A decisão da Administração de Drogas e Alimentos dos Estados Unidos (FDA), de liberar a realização do primeiro teste com células-tronco embrionárias em seres humanos, põe as terapias celulares num patamar a partir do qual a medicina genética se cacifa ainda mais para encontrar tratamento adequado para doenças até agora tidas como irreversíveis.

Graças à autorização, a Universidade da Califórnia e a Geron Corporation, empresa privada de pesquisas, poderão dar curso empírico à pioneira experiência de usar células desenvolvidas pelas duas instituições em pacientes com lesão medular que provoca paralisia.

É provável que, até o fim do ano, um novo teste seja liberado pelo órgão americano que regula tais pesquisas desta vez, com pacientes que sofrem de uma rara distrofia da córnea, que provoca uma forma de cegueira juvenil.

Tanto como um passo histórico na medicina, pelo que representa de divisor de águas nas pesquisas e terapias celulares, a resolução do governo americano também significa um avanço na discussão sobre o uso de célulastronco embrionárias. O tom do debate resvalou mais para arrazoados éticos e religiosos do que para argumentos médico-científicos, algo compreensível. No próprio país que agora libera os testes com seres humanos, o governo Bush, por pressões conservadoras e convicções devocionistas, vetou o uso de fundos públicos em pesquisas com embriões.

As experiências, caras e necessariamente lentas, ficaram por conta da iniciativa privada a mesma que agora se capacita a levar à frente os testes autorizados e aqueles por autorizar.

No Brasil, após anos de querelas judiciais devido à oposição de grupos religiosos, o STF deu racionalidade à discussão, autorizando as pesquisas, mas corretamente seguindo o consenso mundial que veta o uso de células-tronco em experiências de clonagem humana. A Lei de Biossegurança, em vigor no país desde 2008, autoriza o emprego, nas investigações científicas, de embriões descartados por clínicas de fertilização, desde que obedecidas regras rigorosas.

※ ※ ※

### Tarefa A
Reproduza o trecho do texto sobre células-tronco embrionárias que começa em "Tanto como um" e termina em "aqueles por autorizar.".
### Tarefa B
Dê continuidade ao texto sobre os testes com células-tronco embrionárias a partir do ponto em que ele termina.

※ ※ ※

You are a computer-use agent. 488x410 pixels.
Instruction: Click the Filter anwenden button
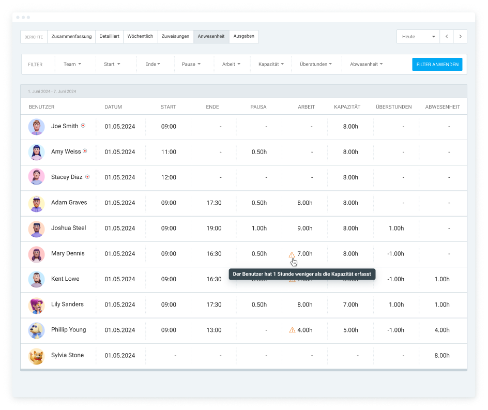click(x=437, y=65)
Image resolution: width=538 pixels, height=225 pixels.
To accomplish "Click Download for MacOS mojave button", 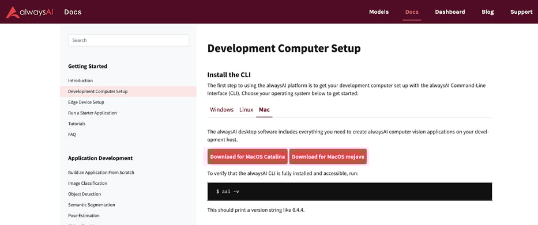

※ ※ ※

### Resposta A
Tanto como um passo histórico na medicina, pelo que representa de divisor de águas nas pesquisas e terapias celulares, a resolução do governo americano também significa um avanço na discussão sobre o uso de célulastronco embrionárias. O tom do debate resvalou mais para arrazoados éticos e religiosos do que para argumentos médico-científicos, algo compreensível. No próprio país que agora libera os testes com seres humanos, o governo Bush, por pressões conservadoras e convicções devocionistas, vetou o uso de fundos públicos em pesquisas com embriões.

As experiências, caras e necessariamente lentas, ficaram por conta da iniciativa privada a mesma que agora se capacita a levar à frente os testes autorizados e aqueles por autorizar.

### Resposta B
Abrem-se, portanto, novos e promissores caminhos para a medicina espera-se que em futuro não muito distante , com a virtual possibilidade de reabilitar pacientes portadores de doenças que flagelam milhões de pessoas em todo o mundo. Fala-se ainda em projeções porque, neste primeiro momento de experiências com embriões em seres humanos, o principal objetivo não é alcançar curas, mas testar a segurança do procedimento. Estima-se que, uma vez estabelecida a garantia do processo, anos de testes ainda serão necessários para que uma terapia possa ser aprovada e usada em grande escala.

Antes de tudo, há que se obedecer incondicionalmente a escrúpulos. O teste agora liberado já havia sido autorizado ano passado, mas exames laboratoriais detectaram sinais que comprometeriam a pureza das células, o que levou o grupo a fazer novas pesquisas. É natural que assim se proceda, pois estão em jogo vidas humanas. Experiências que ajudem o homem a contornar doenças são bem-vindas, desde que, subjacentes a elas, não vinguem interesses que passem ao largo do bem da Humanidade.